The standardised grid applied in GeoCubes is based on the Finnish national Coordinate Reference System (CRS) ETRS-TM35FIN (EPSG code 3067). This projected CRS is compatible with the pan-European ETRS89 system. ETRS-TM35FIN covers the whole country in one projection zone and has the false easting value of 500000 m on its central meridian at 27°E longitude. The origin of the GeoCubes Finland’s grid (top-left corner) is located at the coordinate point (0, 7800000). The easting value of the origin is selected to avoid negative coordinates. The northing coordinate value is selected as a round 100 km value, allowing for good coverage of the country.

GeoCubes Finland applies the following resolution levels: 1, 2, 5, 10, 20, 50, 100, 200, 500, and 1000 m. The resolution levels applicable for a given source data essentially depend on the properties, like spatial accuracy, of the data set. Round resolution values, rather than the traditionally used exponents of two in image pyramids, are selected to facilitate integration with external sources (like statistical data sets) and to follow the values commonly used in spatial analysis reporting.

For easy transfer and processing of the GeoCubes Finland data sets, the content is subdivided in 100 km * 100 km blocks with a round 100 km origin (top-left corner) coordinate values. The territory of Finland can be covered with 60 such blocks. The so-called virtual raster mechanism is used to treat the 60 individual files as a one continuous data set.

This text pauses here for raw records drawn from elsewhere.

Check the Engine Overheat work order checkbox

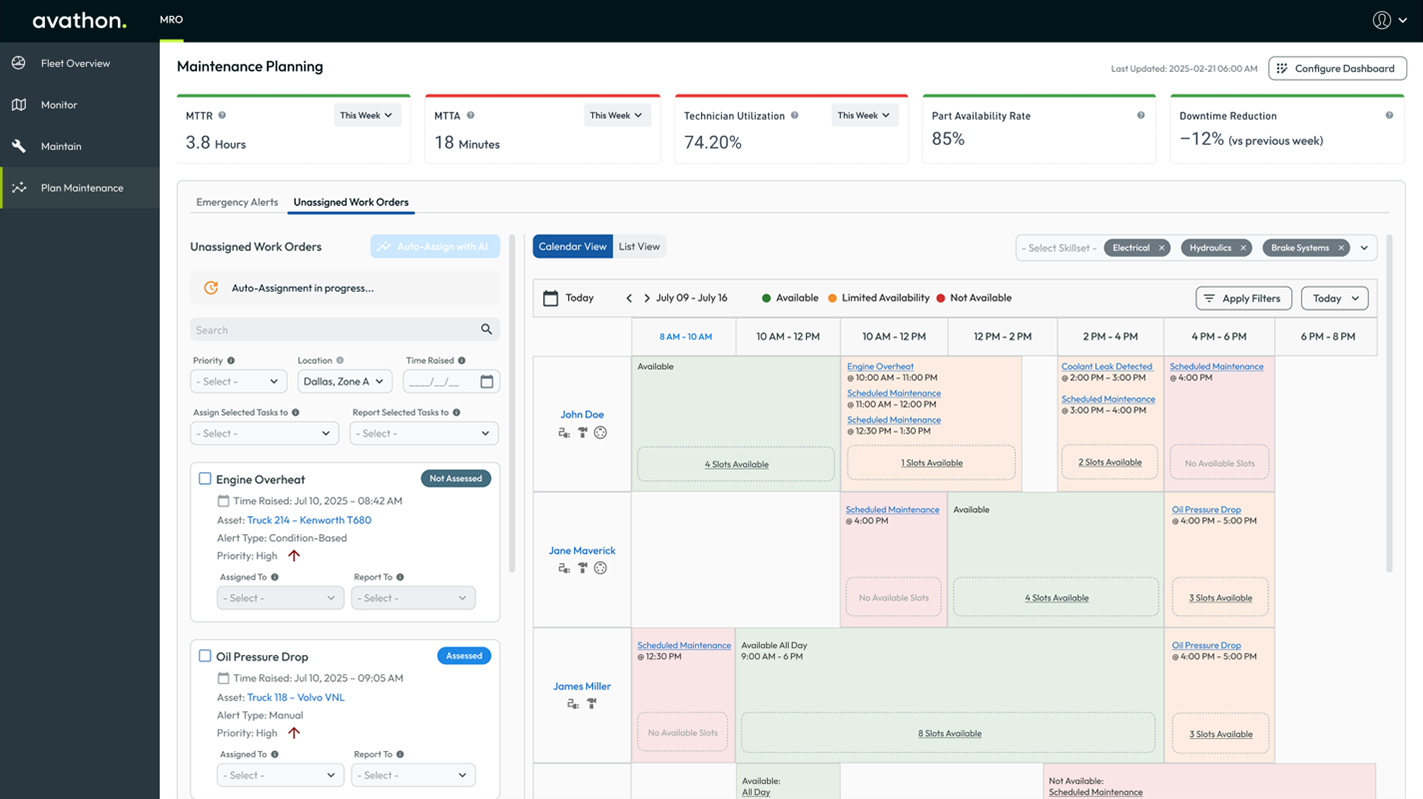coord(205,479)
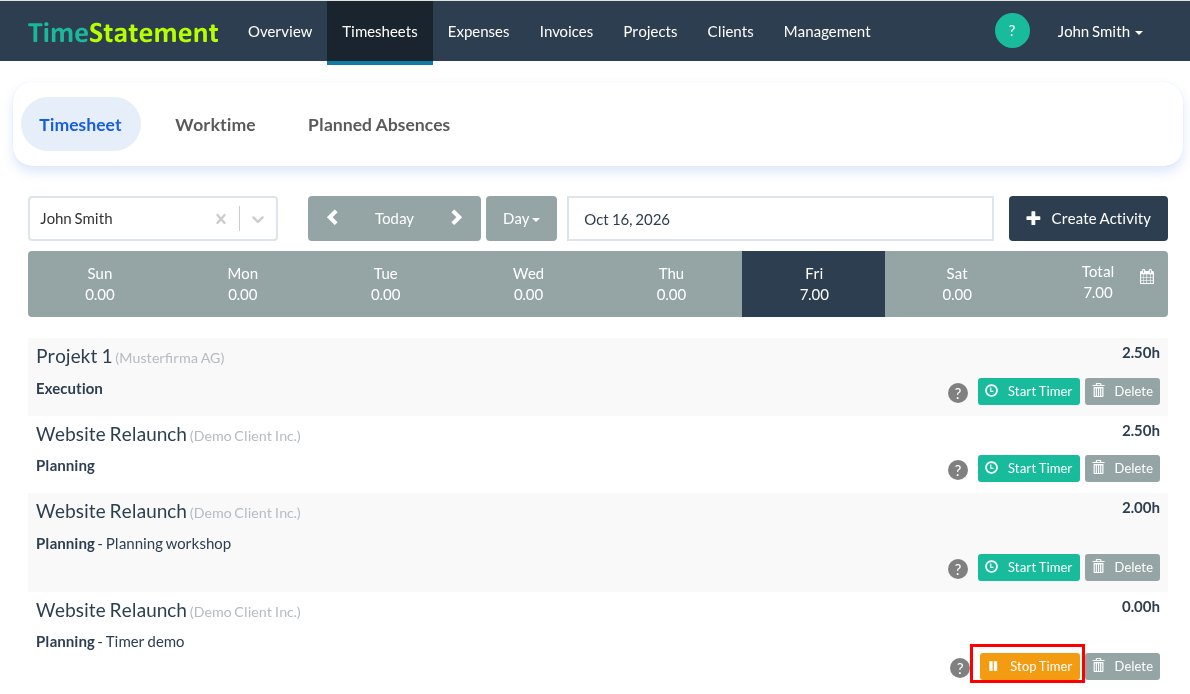Open John Smith account menu
The width and height of the screenshot is (1190, 694).
pyautogui.click(x=1100, y=31)

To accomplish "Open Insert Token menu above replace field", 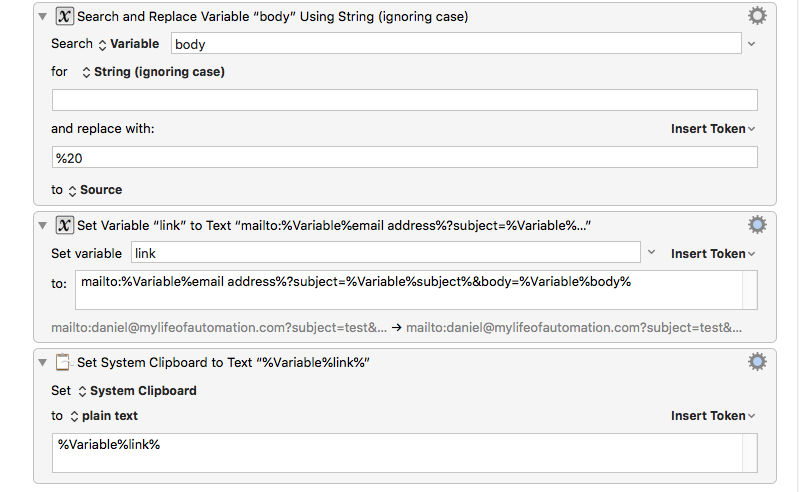I will pos(712,129).
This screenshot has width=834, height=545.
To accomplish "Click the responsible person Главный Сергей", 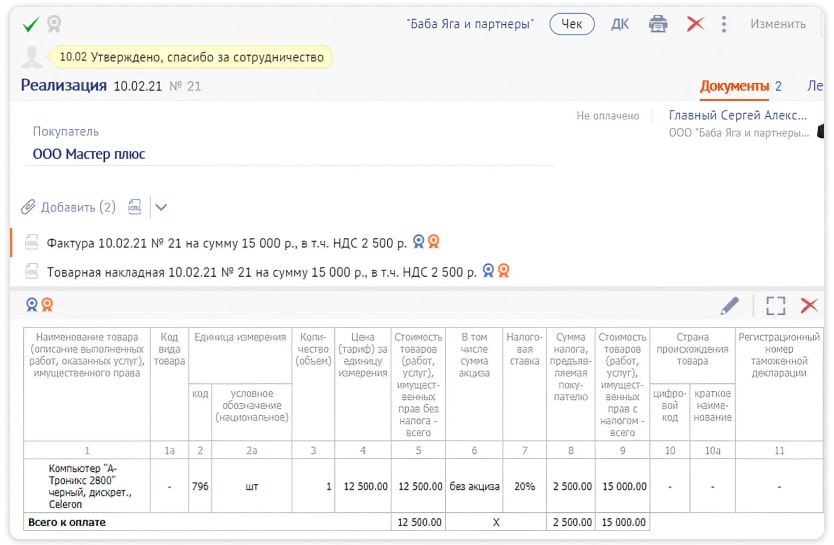I will pos(737,116).
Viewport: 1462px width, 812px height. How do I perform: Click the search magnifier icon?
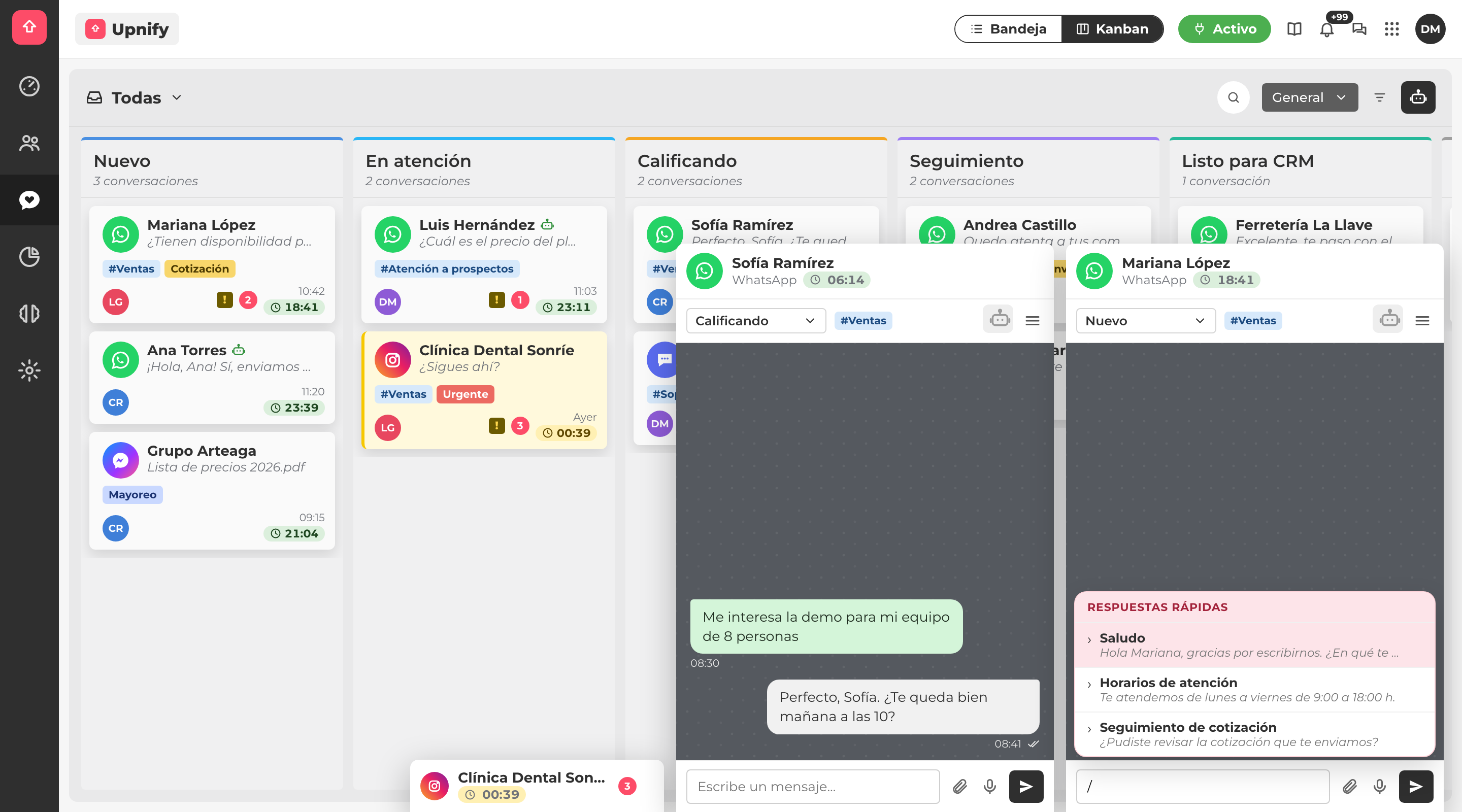1233,97

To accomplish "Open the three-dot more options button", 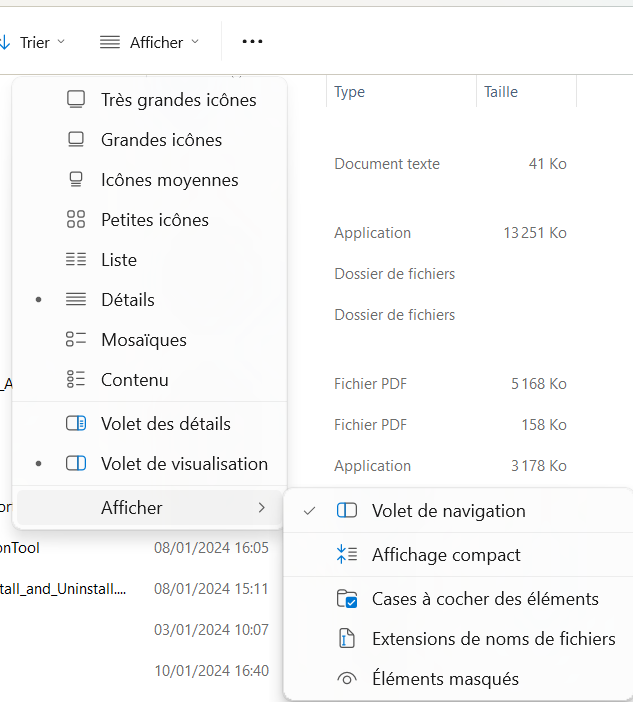I will click(x=252, y=42).
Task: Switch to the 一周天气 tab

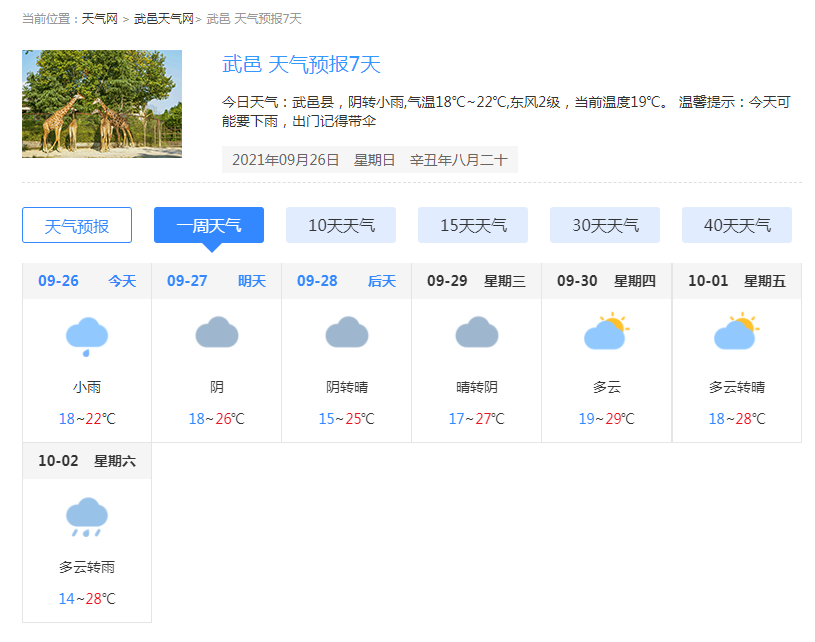Action: click(209, 225)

GeoCubes Finland data storage is implemented in the form of Cloud-Optimized GeoTIFF (COG) files (TIFF: Tagged Image File Format), each representing a 100 km * 100 km block. The resolution levels are stored both as internal GeoTIFF overview layers and as individual resolution-specific GeoTIFF files. The set of 60 blocks is aggregated into a single content representation by using the GDAL's (Geospatial Data Abstraction Library) Virtual format (VRT) mechanism. VRT files also combine together the files on individual resolution levels. GDAL's Python API is extensively used in the data ingestion and data provision procedures.